Три волны, а может, и больше прокатились через них с убывающей силой, потом они выскочили из бурунов и оказались на тихой воде, ярко освещенной солнцем. Питт резко мотнул головой, выплюнул соленую воду. С черных кудрей во все стороны полетели сверкающие капельки.
— Худшее позади! — радостно возопил Питт. — Мы пробились в протоку!
Добравшийся до протоки прибой угомонился, его катящиеся волны стали не выше обычного дверного порога. Поразительно, но лодка все еще держалась на плаву — как-то выстояла в перемалывающей свирепости сокрушительных бурунов. Единственный видимый ущерб — сорванный парус и мачта из весла, которые плавали на веревках неподалеку.
Джордино не переставал черпать, хотя стоял по грудь в воде. Он отплевывался, отирал соль с ресниц и продолжал швырять воду за борт, словно ничего нельзя уже было отложить на завтра, потому как никакого завтра не предвидится.

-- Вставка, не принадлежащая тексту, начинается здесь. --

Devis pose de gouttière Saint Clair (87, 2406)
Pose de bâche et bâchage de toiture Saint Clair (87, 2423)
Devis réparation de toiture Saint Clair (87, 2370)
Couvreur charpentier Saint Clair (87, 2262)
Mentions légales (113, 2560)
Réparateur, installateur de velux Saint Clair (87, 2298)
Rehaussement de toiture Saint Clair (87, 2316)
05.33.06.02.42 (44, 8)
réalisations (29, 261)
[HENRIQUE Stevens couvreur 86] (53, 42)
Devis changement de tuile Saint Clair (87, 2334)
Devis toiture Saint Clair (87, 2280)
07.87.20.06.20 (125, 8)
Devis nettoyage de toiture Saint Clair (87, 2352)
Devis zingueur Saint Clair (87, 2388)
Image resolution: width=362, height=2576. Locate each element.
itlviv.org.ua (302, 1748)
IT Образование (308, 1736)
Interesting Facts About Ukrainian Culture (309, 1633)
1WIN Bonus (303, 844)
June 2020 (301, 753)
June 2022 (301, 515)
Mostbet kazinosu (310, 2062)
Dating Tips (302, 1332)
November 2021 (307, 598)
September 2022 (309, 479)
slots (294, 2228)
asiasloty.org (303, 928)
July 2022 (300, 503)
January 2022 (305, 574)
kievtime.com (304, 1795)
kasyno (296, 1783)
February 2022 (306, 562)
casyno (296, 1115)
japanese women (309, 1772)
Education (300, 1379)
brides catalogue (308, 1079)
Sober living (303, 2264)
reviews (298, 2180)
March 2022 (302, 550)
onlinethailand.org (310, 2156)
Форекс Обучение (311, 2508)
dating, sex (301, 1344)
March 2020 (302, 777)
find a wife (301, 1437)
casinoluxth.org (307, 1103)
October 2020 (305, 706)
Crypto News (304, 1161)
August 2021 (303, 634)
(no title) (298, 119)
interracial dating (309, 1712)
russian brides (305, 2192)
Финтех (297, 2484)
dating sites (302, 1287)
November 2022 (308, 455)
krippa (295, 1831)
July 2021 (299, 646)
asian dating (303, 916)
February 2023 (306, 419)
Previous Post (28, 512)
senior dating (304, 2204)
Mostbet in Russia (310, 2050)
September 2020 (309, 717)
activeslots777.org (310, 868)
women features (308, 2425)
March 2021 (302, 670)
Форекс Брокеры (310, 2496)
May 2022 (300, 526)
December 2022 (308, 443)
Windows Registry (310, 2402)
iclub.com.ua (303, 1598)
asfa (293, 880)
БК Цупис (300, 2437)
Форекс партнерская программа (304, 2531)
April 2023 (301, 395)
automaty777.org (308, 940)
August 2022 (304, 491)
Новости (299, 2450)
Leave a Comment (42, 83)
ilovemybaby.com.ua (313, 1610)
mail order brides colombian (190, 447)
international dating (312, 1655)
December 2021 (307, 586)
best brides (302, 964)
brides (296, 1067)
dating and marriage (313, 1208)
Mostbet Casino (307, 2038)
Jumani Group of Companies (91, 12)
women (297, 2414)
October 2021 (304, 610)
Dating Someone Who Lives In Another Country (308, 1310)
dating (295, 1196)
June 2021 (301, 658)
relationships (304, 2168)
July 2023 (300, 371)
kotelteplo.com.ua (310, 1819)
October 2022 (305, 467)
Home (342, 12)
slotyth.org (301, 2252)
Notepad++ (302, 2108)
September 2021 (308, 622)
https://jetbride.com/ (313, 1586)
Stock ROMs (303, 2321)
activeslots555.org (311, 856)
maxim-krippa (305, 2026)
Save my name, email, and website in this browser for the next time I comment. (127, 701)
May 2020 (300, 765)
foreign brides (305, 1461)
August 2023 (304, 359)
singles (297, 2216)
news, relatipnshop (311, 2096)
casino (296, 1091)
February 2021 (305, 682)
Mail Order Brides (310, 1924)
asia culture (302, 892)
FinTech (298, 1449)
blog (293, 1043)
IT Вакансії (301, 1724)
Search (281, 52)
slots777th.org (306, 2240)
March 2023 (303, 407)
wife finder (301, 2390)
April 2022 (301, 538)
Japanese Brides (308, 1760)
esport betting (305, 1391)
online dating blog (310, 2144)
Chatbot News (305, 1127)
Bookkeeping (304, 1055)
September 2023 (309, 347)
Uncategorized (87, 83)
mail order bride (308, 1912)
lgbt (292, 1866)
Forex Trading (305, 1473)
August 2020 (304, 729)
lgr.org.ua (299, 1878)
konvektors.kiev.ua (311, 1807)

Корпус окончательно треснул пополам и едва держался на нейлоновых постромках и скобах, соединявших поплавки. Джордино признал поражение, обнаружив, что сидит по горло в морской воде. Тяжко дыша, он огляделся с непонимающим видом и пробормотал:
— И что теперь?
Прежде чем ответить, Питт погрузил лицо в воду и посмотрел на дно протоки. Видимость была исключительной: он разглядел песок и камень всего в десяти метрах под ними. Стайки ярко окрашенных рыбешек сновали туда-сюда, не обращая внимания на людей.
— Акул нет, — не скрывая радости, известил Питт.
— Они обычно избегают прибоя, — пояснила Мэйв сквозь позывы кашля, держась обеими руками за кормовой поплавок.
Течение прибивало их к северному островку. Твердая почва находилась всего в тридцати метрах. Питт глянул на Мэйв и усмехнулся:
— Спорим, что ты сильная пловчиха.
— Ты разговариваешь с австралийкой, — холодно отозвалась она, а потом добавила: — Напомни мне как-нибудь, чтобы я тебе показала свои медали за победы в плавании баттерфляем и на спине.
— Ал вне игры. Сможешь отбуксировать его к берегу?
— Это самое малое, что я могу сделать для него.
Питт показал на берег — песчаного пляжа не было, зато скала полого спускалась к воде.
— Похоже, подходящее место для приземления.
— А ты не желаешь, чтобы я за тобой вернулась?
Он покачал головой:
— Я приберегу себя для более важного дела.
— Что ты имеешь в виду?
— Ну, курорта тут еще не построили. А потому нам нужны съестные припасы и прочее. Я отбуксирую лодку к причалу. Будем считать, что он-то тут есть.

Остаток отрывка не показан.